You don't need a data warehouse — you need a catalog

Every data project starts with a warehouse decision. What if that decision didn't exist?

March 31, 2026

architectureducklakecatalog

Every data project starts the same way.

You sit down to build a pipeline, and before you write a single line of SQL, you have to make a decision:

Which warehouse are we using?

Snowflake? BigQuery? Redshift? Postgres?

That decision pulls in everything else:

How you ingest data
How you transform it
How you query it
How you pay for it

Before you’ve even started solving the actual problem.

What if that decision didn’t exist?

That’s the idea behind OndatraSQL.

There is no warehouse to provision. No service to spin up. No infrastructure to manage.

Instead, there’s just a catalog.

So what is the catalog?

The simplest way to think about it:

The catalog is where your data lives.

Not behind an API. Not inside a managed service.

Just:

Metadata
Files

That’s it.

Two parts, one system

The catalog is made up of two things:

1. Metadata

This is the “brain”:

Table definitions
Schemas
Snapshots
Lineage
Execution history

2. Data files

This is the “body”:

Stored as Parquet
Versioned over time
Append-only

Together, they behave like a warehouse.

But they’re not one.

No warehouse, no problem

In a traditional setup, you provision a warehouse:

Create a database
Allocate compute
Configure storage
Manage access
Keep it running

In OndatraSQL:

You point the runtime at a location.

That location can be:

A local file
A folder
An S3 bucket
A server-backed catalog

And that’s enough.

What the runtime does

You don’t interact with the catalog directly.

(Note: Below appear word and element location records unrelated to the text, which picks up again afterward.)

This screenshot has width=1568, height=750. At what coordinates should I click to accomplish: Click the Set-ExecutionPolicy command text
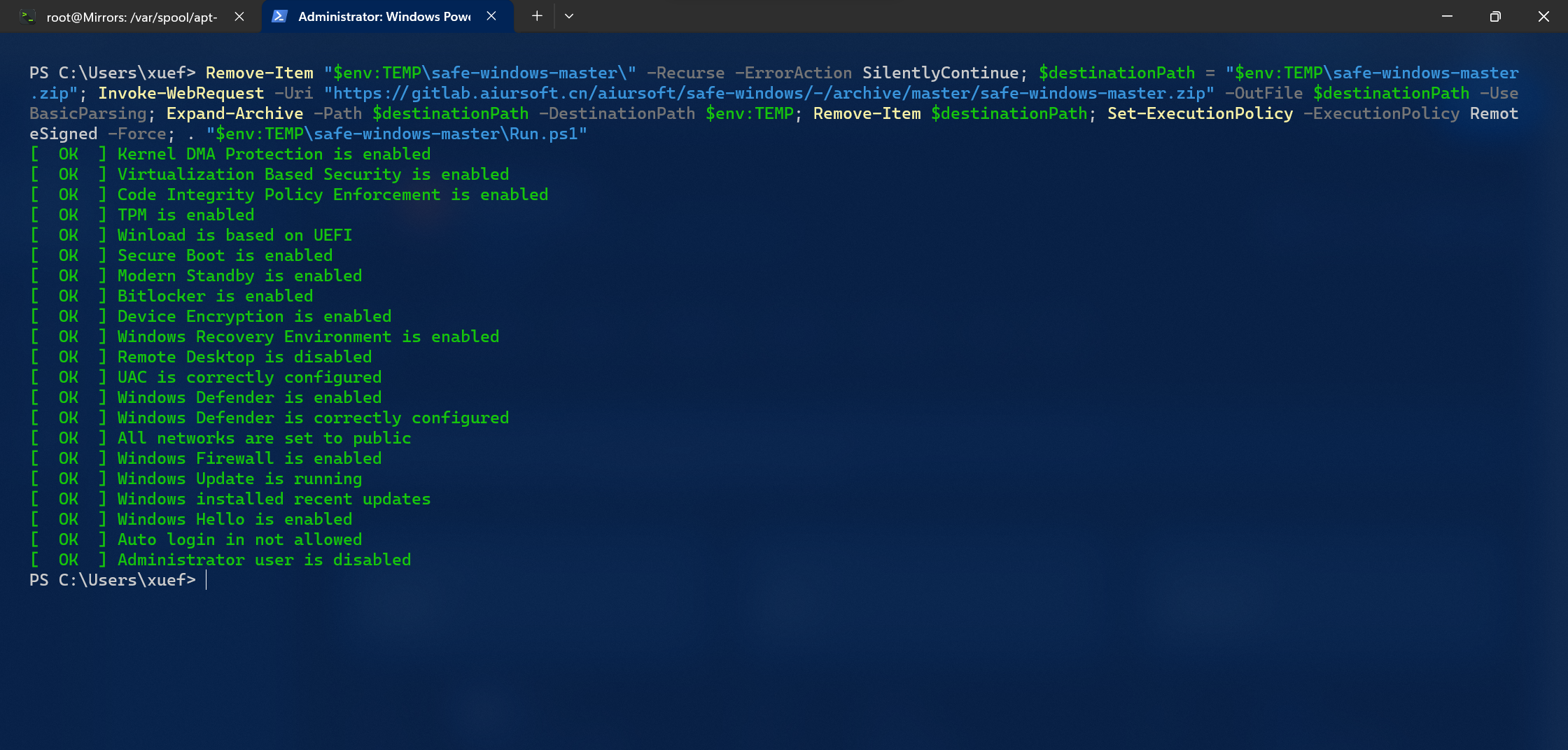pos(1200,113)
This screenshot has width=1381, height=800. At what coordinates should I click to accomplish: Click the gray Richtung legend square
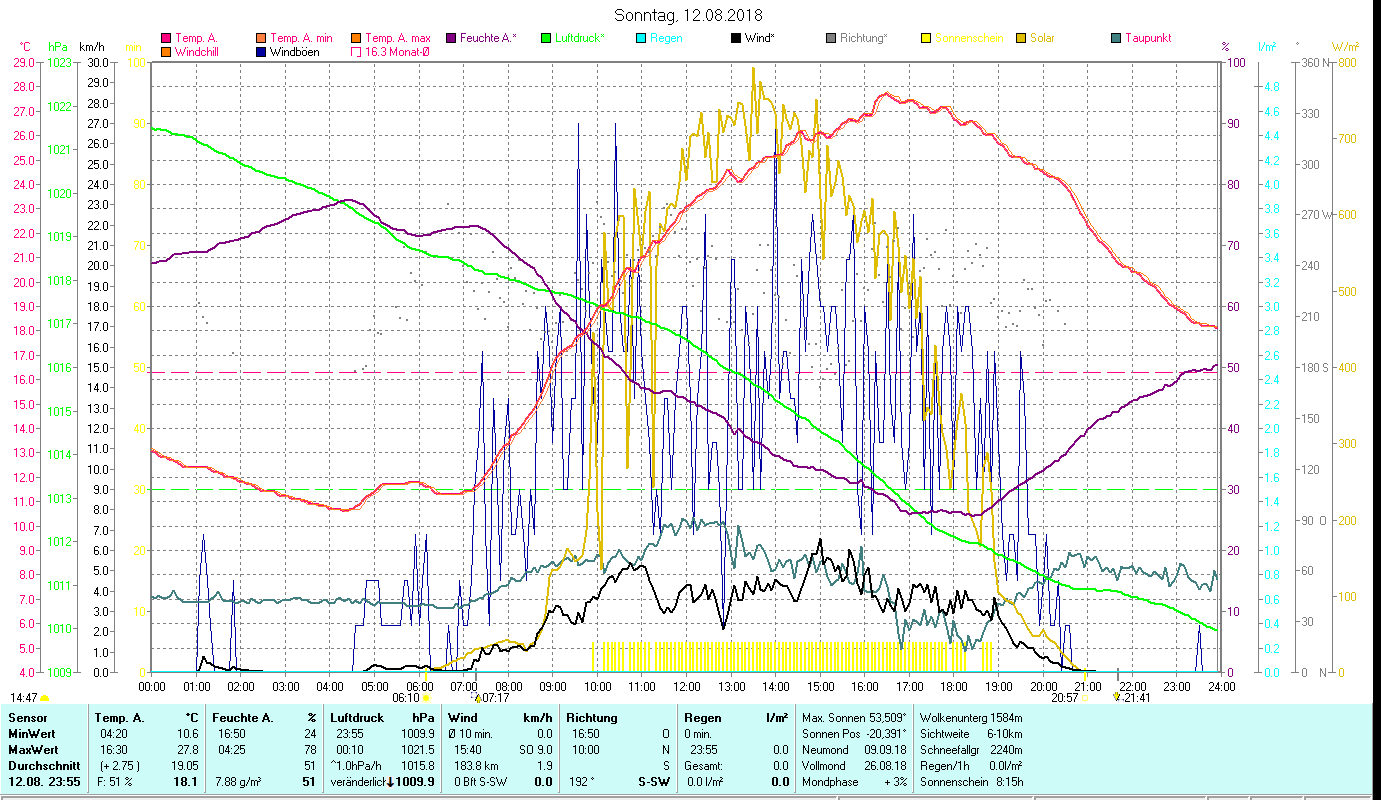(x=831, y=38)
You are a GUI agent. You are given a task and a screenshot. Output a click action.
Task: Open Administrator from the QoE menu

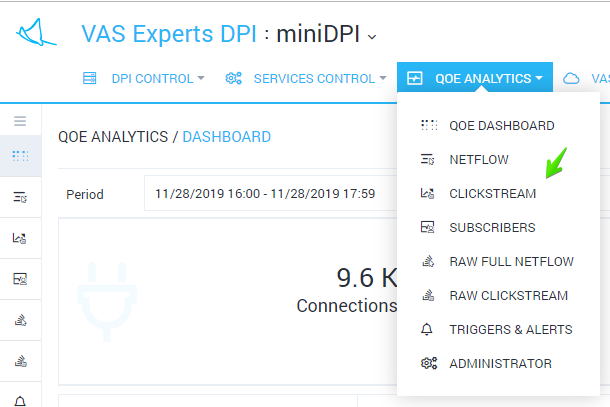(x=500, y=364)
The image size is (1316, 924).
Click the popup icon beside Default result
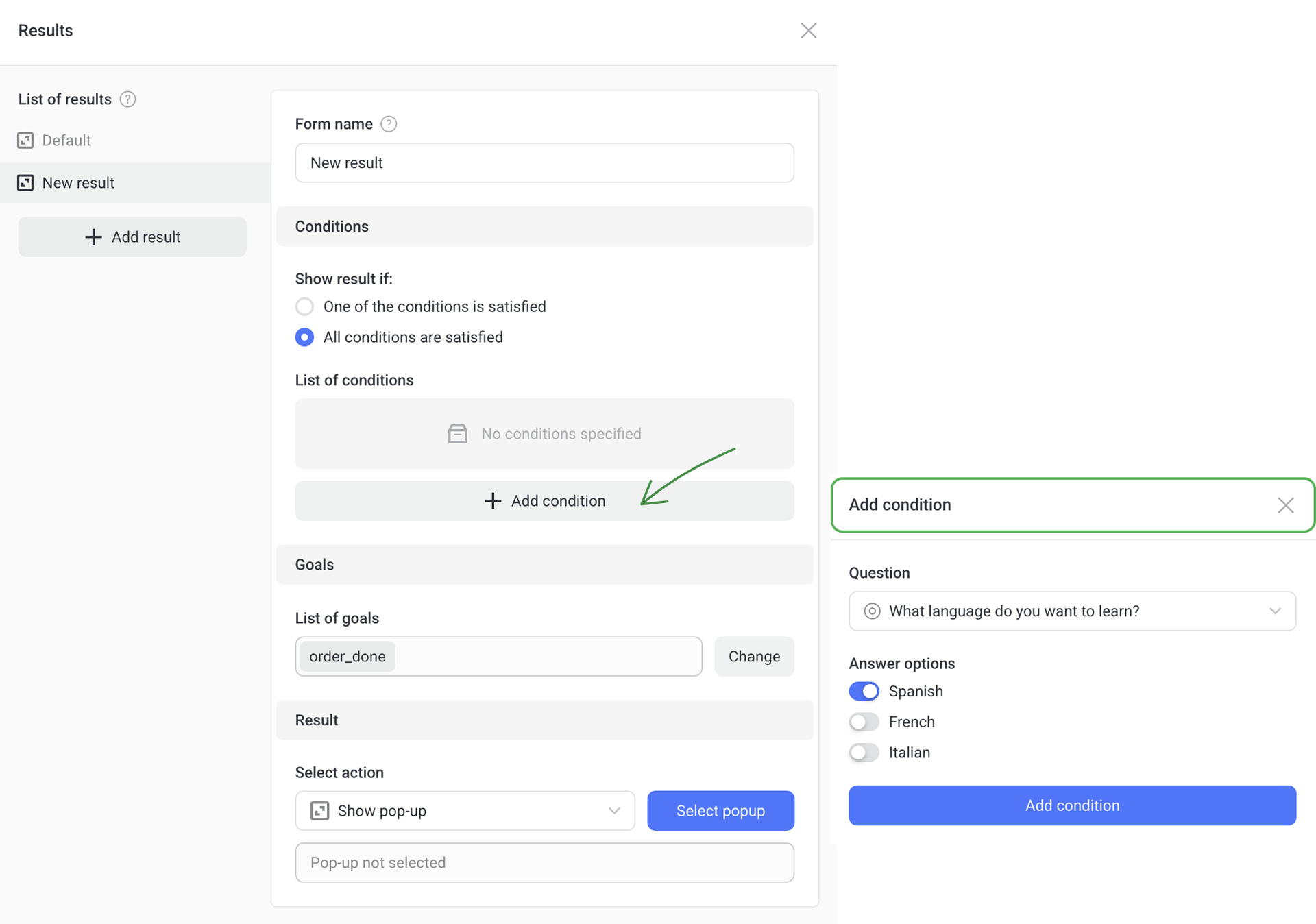pos(25,141)
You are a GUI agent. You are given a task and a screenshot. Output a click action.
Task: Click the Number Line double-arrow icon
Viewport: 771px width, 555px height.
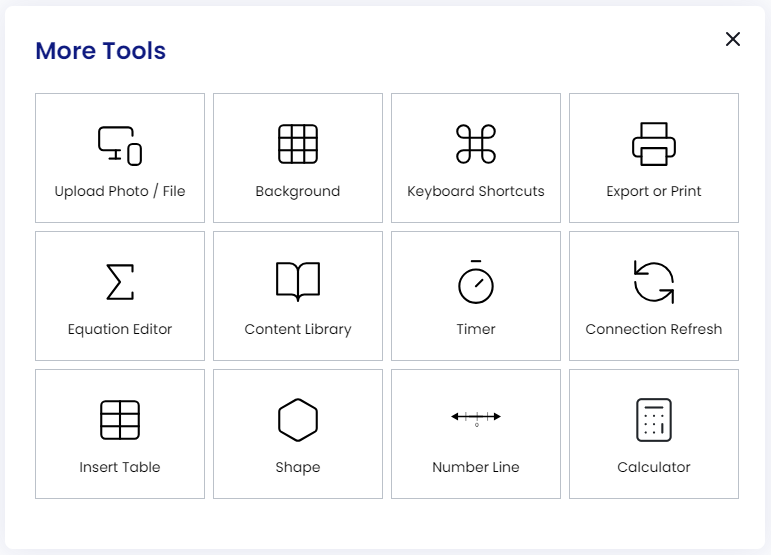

OndatraSQL takes care of everything:

Creating tables
Evolving schemas
Detecting changes
Managing snapshots
Ensuring consistency

Every time you run your pipeline, it produces a new version of your data.

No migrations. No manual state tracking. No orchestration glue.

Why this matters

This changes how you think about data systems.

You don’t start with infrastructure anymore.

You start with:

SELECT ...
FROM ...

And the rest follows.

Compare that to the modern data stack

A typical setup looks like this:

Airbyte for ingestion
dbt for transformations
Airflow for orchestration
Kafka for events
Snowflake for storage

Each tool solves one piece.

But each one assumes the rest already exists.

The catalog flips that model

With OndatraSQL:

Storage is just files
Metadata is just a catalog
Execution happens locally

There’s no central service holding everything together.

The runtime does that instead.

One sentence

The catalog is your warehouse — but without the warehouse.

And that’s the point

You don’t need to spend a week setting up infrastructure just to answer a question.

You don’t need a stack just to run SQL.

You don’t need a warehouse to have one.